** Exercise data **

══════════

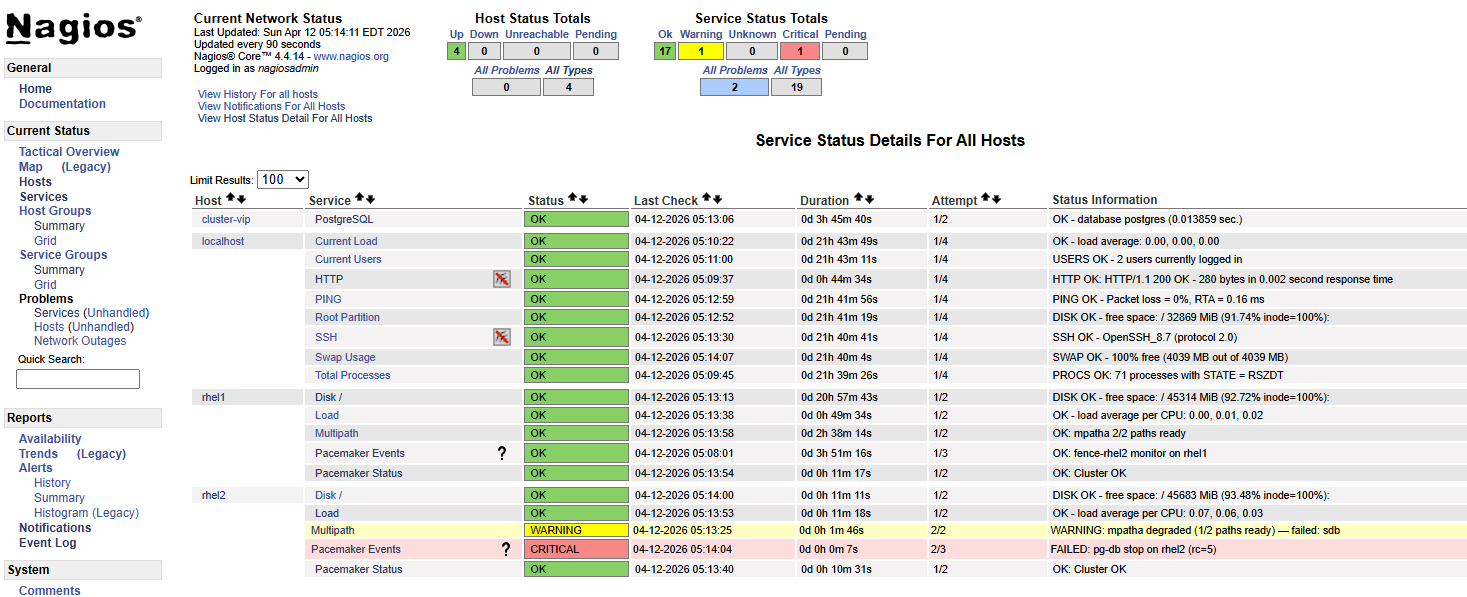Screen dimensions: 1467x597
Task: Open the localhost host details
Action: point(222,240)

══════════

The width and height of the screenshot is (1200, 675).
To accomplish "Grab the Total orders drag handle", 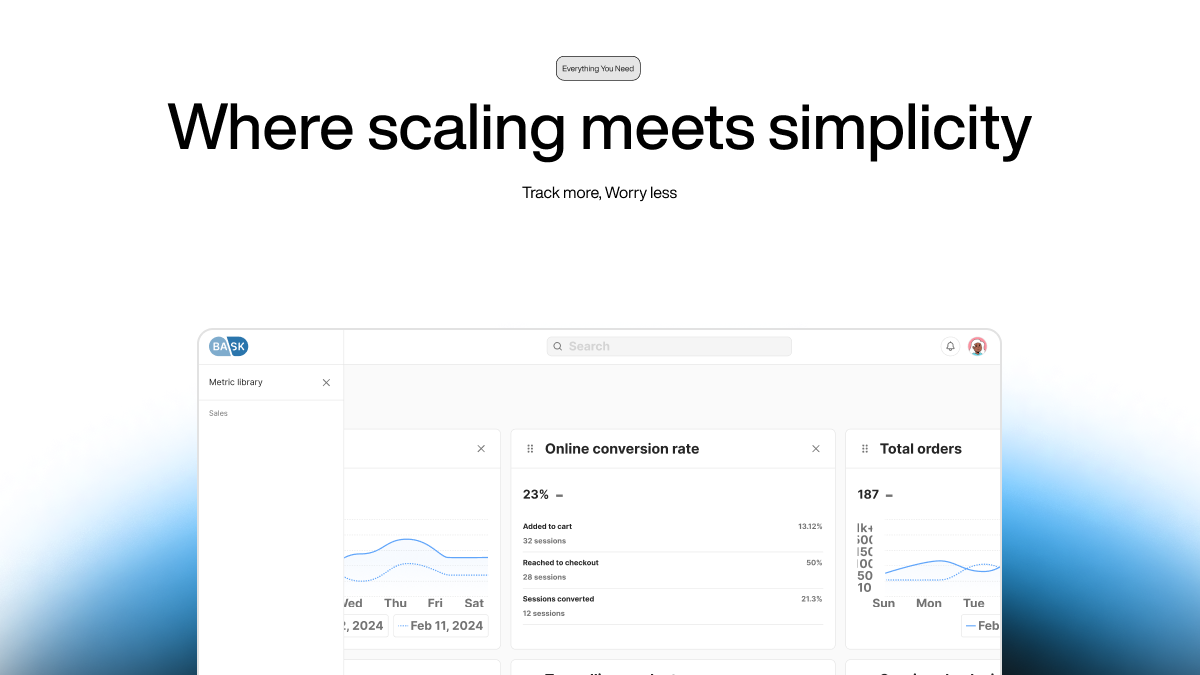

══════════

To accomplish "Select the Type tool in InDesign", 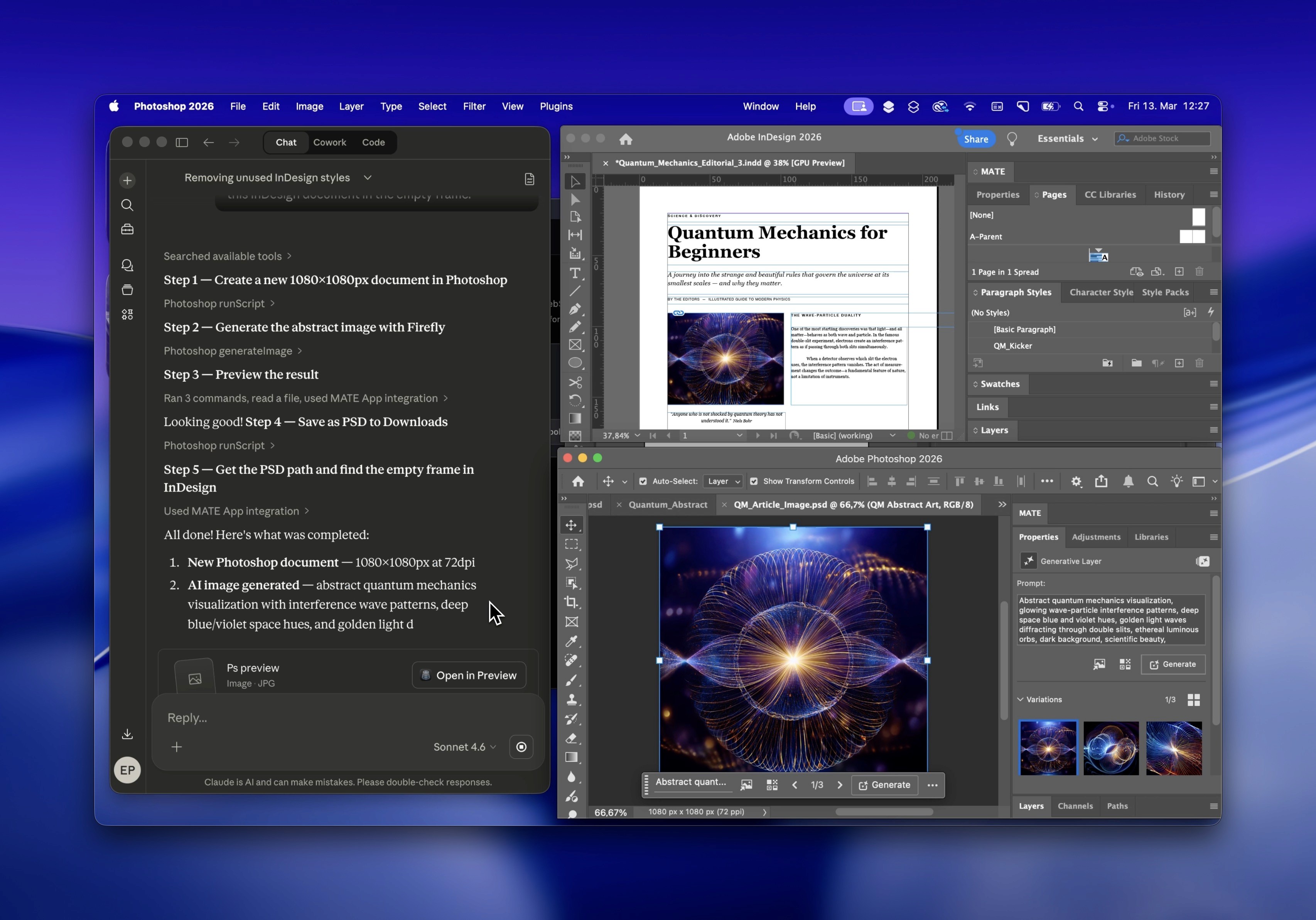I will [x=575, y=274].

══════════

** Problem requirements **
Swap "details" for "summary" in the stretch of lines from the one containing "Screen dimensions: 1467x597" through the one containing "Action: point(222,240)", keeping everything else unchanged. Return only those lines, without the pictures.

** Result of the task **
Screen dimensions: 1467x597
Task: Open the localhost host summary
Action: point(222,240)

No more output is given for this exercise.